衝撃的な急展開すぎるよ! アイサちゃんの愛してるお父さんはどこいっちゃんだよ!
アイサちゃんのお父さんのバカヤロー! 悪い女に引っかかって騙されてるんじゃないよ! 娘のこと愛してたんじゃないのかよ!
「あ、あの……、アイサちゃん……。お母さんは……?」
「お母さんは何年も前に病気で亡くなりました……。家は私とメイドさんの二人だけでした……」
女神様ー! 大至急! 大至急この子に幸せを届けてあげてー!
あまりにも酷すぎる……! もうこの子に比べたら私の試練なんて甘えにもほどがありました! だって私の試練は悪いの私の行いだけだもん!
私の試練の量を2倍でも3倍でもしてもいいのでその分の幸福を全部この子にあげてください! 大至急でお願いします!

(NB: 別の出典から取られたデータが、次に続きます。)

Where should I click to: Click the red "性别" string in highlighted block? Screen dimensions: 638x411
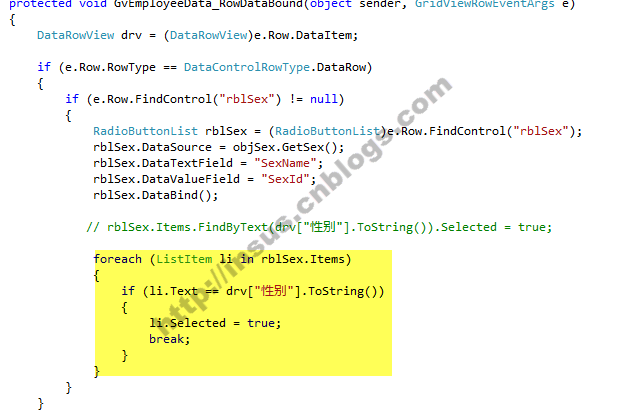pos(274,291)
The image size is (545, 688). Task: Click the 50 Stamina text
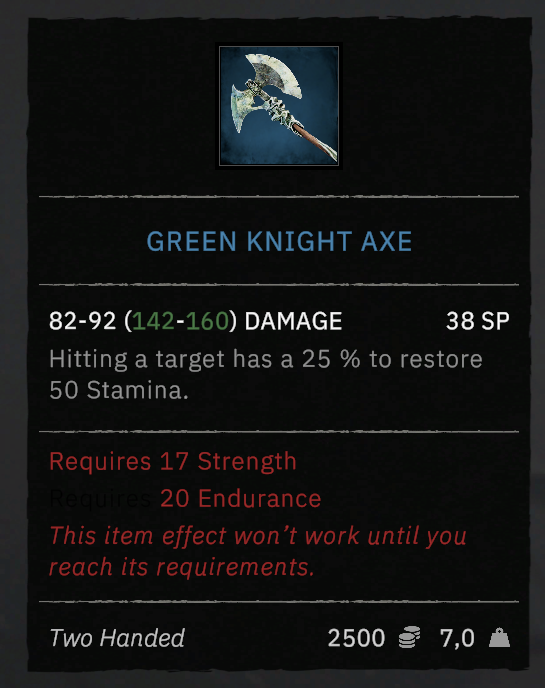tap(119, 390)
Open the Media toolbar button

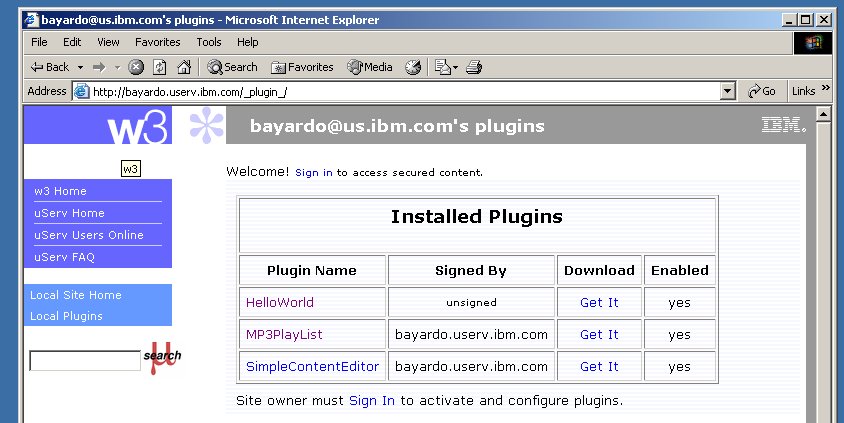point(370,67)
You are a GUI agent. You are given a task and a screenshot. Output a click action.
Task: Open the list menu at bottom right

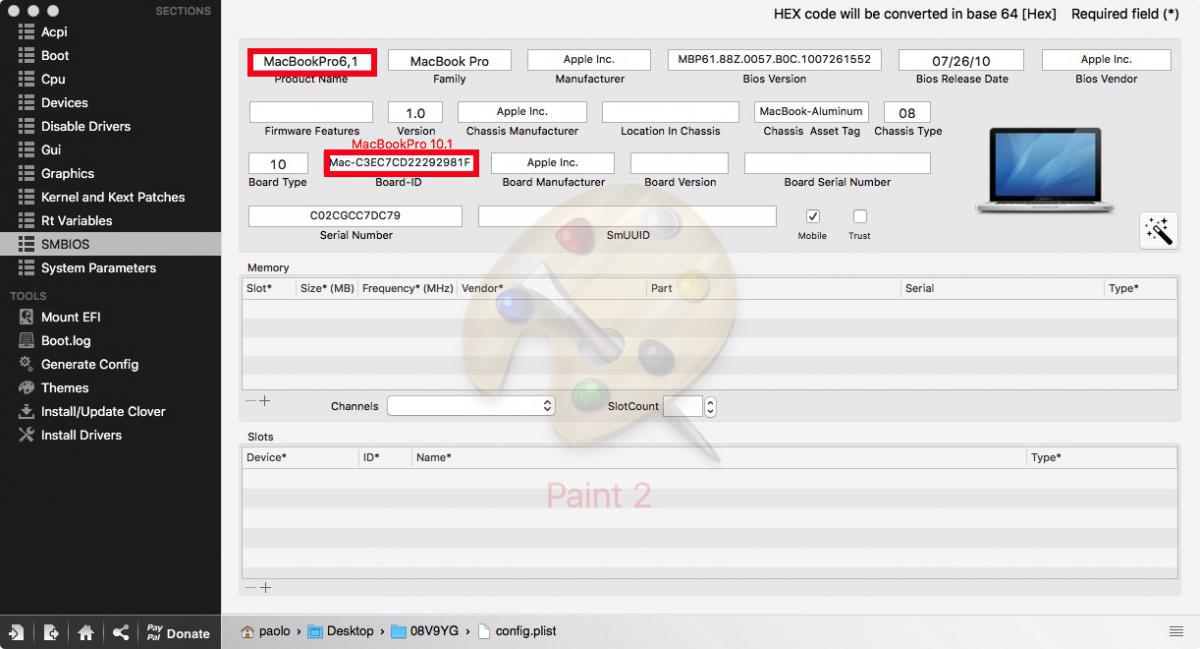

再び目にうっする涙をためたアイサちゃんは、小さな手をぎゅっと握りしめてその肩を小刻みに震わせていた。
こんなひどい環境でひどい状態でもアイサちゃんは必死に頑張ってるんだ。
そんなの見せられたら私だって弱気なんかじゃいられないよ!
大人として私がアイサちゃんを守らなくちゃ!
「だ、大丈夫だからね! アイサちゃん! 私がなんとかするから! あんな奴らにアイサちゃんを手出しさせたりしないから! 私こう見えても冒険者だから! 絶対アイサちゃんのこと守ってみせるからね!」
「は、はい……。それでホルスさんはどうしてここに……?」
「え」
眉根を寄せて険しい目つきをしたその一瞬で頭をフル回転させた後、ゆっくりと口を開く。

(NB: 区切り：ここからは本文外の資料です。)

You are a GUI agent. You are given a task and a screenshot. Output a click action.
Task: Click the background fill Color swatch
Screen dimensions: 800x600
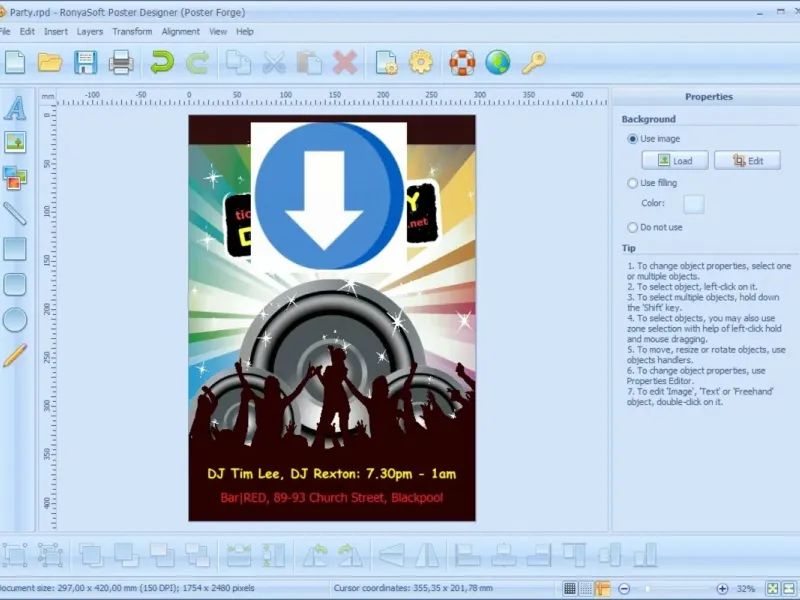(x=693, y=204)
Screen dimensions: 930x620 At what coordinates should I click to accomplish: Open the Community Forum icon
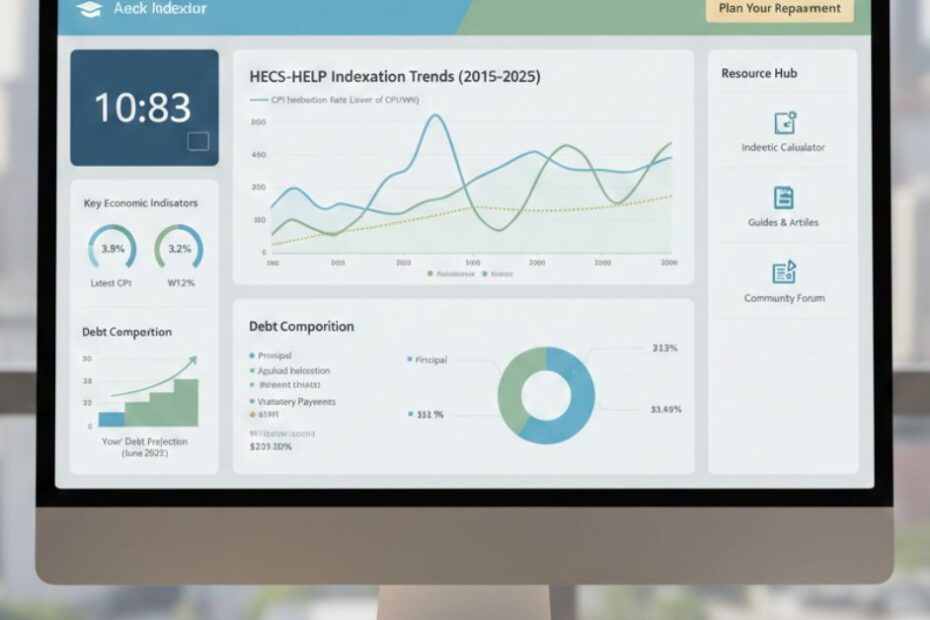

「その……、実は……、冒険者の秘密の依頼中でね。いつもは色んな人とパーティーを組んで迷宮で魔物を倒したりしてて、それでちょっと私の噂を聞きつけた街の人から特別な依頼を頼まれたて、詳しい内容は話せないんだけど! 今はその秘密の依頼中なの」
「え、えっと……、ホルスさんは有名な冒険者さんなんですか?」
「え? あ、うん! ギルドではそこそこ名前が通ってるかな! 結構な人が私の事しってると思う!」
一つも嘘は言ってない、はず! ちょっと事実を省き過ぎてるだけで嘘は言ってない!
アイサちゃんが少しだけ表情を明るくして口元を緩めた。
「よかった……。ちょっとだけ安心しました……」
「……うん! 安心してね! 私が必ずアイサちゃんのこと守るから!」
女神様、私今とんでもなく罪深い事をしてしまったでしょうか?
でも違うんです。アイサちゃんに落ち込んでほしくないなって。元気出してほしいなって思ってつい言ってしまっただけなんです。
決して、アイサちゃんがめちゃくちゃ辛い目にあって今ここにいるのに対して、私ギャンブルで借金したからって言うの恥ずかしくない? とかそういうことを思ったわけではないんです。たぶん。
理由なんてどうでもいいじゃないですか。
アイサちゃんの事を守りたいと思った私の気持ちは本当ですから!
「おい、お二人さん。馬車が到着したから外出てきな」
扉の外からヒゲ男の野太い声が聞こえてくる。
私はアイサちゃんの顔を見ながらその手をしっかりと握った。